__SET PROBLEM__: Render the stretch from the line containing "2106x1098 pixels. How" through the end of the material as a Markdown table with the columns Row and Line, omitting blank lines.

__Text and element pointing records__:
-------
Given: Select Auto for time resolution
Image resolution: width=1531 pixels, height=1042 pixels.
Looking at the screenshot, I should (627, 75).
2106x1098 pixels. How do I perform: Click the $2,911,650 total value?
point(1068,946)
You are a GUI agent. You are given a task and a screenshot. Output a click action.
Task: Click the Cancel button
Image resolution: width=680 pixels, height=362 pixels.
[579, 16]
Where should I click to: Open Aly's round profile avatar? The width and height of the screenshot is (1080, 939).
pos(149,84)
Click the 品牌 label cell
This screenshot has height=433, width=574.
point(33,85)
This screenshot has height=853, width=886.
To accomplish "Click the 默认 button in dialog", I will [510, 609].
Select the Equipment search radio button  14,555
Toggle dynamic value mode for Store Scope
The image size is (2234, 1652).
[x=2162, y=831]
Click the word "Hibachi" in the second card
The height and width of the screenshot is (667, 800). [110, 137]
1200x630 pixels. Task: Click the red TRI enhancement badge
-------
__FINISHED EXERCISE__:
| Row | Line |
|---|---|
| 1 | 2106x1098 pixels. How do I perform: Click the $2,911,650 total value? |
| 2 | point(1068,946) |
| 3 | You are a GUI agent. You are given a task and a screenshot. Output a click action. |
| 4 | Task: Click the Cancel button |
| 5 | Image resolution: width=680 pixels, height=362 pixels. |
| 6 | [579, 16] |
| 7 | Where should I click to: Open Aly's round profile avatar? The width and height of the screenshot is (1080, 939). |
| 8 | pos(149,84) |
| 9 | Click the 品牌 label cell |
| 10 | This screenshot has height=433, width=574. |
| 11 | point(33,85) |
| 12 | This screenshot has height=853, width=886. |
| 13 | To accomplish "Click the 默认 button in dialog", I will [510, 609]. |
| 14 | Select the Equipment search radio button  14,555 |
| 15 | Toggle dynamic value mode for Store Scope |
| 16 | The image size is (2234, 1652). |
| 17 | [x=2162, y=831] |
| 18 | Click the word "Hibachi" in the second card |
| 19 | The height and width of the screenshot is (667, 800). [110, 137] |
| 20 | 1200x630 pixels. Task: Click the red TRI enhancement badge |